Associate Professor Pól Martin Bendix, Niels Bohr Institute, University of Copenhagen

Active generation of twist in filopodia

Filopodia, dynamic extensions rich in actin filaments found on the surfaces of eukaryotic cells, play a crucial role in environmental exploration, mechanical force generation, and chemical signaling. In our study, we demonstrate that filopodia navigate their three-dimensional extracellular surroundings through a combination of growth, retraction, axial twisting, and buckling. Notably, the actin core within filopodia exhibits a twisting or spinning motion, a phenomenon observed across a spectrum of cell types, from early developmental stages to highly specialized tissue cells. Non-equilibrium physical modeling of actin and myosin confirm that twist is an emergent phenomenon of active filaments confined in a narrow channel which is supported by measured traction forces and helical buckles that can be ascribed to accumulation of sufficient twist. Consequently, our results lead us to the conclusion that the actin shaft's activity-induced twisting represents a universal mechanism that underlies the fundamental functions of filopodia.

---

§ **The task**: Please return the talk abstract on twist in filopodia word for word, in full.

(Pixel coordinate grounding data)
---

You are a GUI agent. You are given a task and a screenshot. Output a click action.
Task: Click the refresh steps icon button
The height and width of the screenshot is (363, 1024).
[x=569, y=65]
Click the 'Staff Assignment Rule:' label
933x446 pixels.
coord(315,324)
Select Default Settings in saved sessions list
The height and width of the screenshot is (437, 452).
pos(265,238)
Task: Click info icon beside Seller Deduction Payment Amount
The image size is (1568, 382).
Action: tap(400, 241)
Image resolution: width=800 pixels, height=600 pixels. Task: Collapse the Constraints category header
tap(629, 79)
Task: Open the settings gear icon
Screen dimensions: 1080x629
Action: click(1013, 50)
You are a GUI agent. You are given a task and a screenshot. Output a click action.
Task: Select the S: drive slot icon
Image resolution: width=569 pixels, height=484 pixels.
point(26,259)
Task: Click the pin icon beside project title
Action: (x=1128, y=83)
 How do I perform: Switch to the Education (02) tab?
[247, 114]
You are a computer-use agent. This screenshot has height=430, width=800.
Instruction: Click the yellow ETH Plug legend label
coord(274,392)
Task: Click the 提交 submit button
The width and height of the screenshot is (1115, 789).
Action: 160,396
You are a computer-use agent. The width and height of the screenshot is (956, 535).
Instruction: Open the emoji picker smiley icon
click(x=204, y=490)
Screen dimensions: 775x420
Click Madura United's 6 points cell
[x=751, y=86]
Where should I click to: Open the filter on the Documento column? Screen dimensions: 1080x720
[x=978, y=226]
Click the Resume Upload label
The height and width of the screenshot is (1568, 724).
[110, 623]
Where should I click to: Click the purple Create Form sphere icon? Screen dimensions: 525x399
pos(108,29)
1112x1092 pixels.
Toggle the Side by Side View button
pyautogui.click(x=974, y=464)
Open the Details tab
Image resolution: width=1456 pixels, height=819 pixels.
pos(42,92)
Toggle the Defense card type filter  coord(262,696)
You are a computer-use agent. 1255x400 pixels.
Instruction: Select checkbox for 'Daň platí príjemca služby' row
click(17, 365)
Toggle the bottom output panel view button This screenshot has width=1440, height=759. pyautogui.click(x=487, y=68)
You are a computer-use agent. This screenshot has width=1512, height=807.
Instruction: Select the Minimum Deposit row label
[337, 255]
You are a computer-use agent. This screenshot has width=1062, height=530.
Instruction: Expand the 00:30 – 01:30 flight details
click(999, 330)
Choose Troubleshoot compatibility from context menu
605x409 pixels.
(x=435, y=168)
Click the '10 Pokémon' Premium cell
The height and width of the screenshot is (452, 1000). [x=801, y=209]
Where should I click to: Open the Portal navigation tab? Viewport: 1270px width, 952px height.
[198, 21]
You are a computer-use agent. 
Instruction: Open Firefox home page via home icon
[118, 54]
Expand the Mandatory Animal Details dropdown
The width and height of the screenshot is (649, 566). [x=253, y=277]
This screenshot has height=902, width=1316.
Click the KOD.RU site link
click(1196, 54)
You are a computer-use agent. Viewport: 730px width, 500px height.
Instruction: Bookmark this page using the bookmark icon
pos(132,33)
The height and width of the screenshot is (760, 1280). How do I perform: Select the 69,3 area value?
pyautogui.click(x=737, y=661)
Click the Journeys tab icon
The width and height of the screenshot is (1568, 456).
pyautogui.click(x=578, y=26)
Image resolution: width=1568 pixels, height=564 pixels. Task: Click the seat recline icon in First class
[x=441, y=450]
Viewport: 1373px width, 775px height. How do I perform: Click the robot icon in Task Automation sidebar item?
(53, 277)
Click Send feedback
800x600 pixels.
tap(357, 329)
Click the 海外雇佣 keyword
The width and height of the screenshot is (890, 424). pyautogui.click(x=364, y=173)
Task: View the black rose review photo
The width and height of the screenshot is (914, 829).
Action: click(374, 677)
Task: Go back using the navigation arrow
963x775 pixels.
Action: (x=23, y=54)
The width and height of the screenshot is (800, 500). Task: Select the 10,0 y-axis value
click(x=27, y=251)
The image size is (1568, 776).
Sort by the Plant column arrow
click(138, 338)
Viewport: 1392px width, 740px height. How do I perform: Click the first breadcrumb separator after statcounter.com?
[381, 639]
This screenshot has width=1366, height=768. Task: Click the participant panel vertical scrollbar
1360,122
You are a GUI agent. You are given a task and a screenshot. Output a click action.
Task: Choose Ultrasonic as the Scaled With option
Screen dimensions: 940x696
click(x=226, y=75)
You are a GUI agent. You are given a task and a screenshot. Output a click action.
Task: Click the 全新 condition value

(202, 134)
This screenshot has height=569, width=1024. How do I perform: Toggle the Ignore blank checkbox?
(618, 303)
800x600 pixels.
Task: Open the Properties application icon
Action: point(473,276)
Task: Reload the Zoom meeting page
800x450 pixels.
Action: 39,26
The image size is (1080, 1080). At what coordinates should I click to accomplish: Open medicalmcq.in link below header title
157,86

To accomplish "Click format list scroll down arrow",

---

§ **Reply**:
Associate Professor Pól Martin Bendix, Niels Bohr Institute, University of Copenhagen

Active generation of twist in filopodia

Filopodia, dynamic extensions rich in actin filaments found on the surfaces of eukaryotic cells, play a crucial role in environmental exploration, mechanical force generation, and chemical signaling. In our study, we demonstrate that filopodia navigate their three-dimensional extracellular surroundings through a combination of growth, retraction, axial twisting, and buckling. Notably, the actin core within filopodia exhibits a twisting or spinning motion, a phenomenon observed across a spectrum of cell types, from early developmental stages to highly specialized tissue cells. Non-equilibrium physical modeling of actin and myosin confirm that twist is an emergent phenomenon of active filaments confined in a narrow channel which is supported by measured traction forces and helical buckles that can be ascribed to accumulation of sufficient twist. Consequently, our results lead us to the conclusion that the actin shaft's activity-induced twisting represents a universal mechanism that underlies the fundamental functions of filopodia.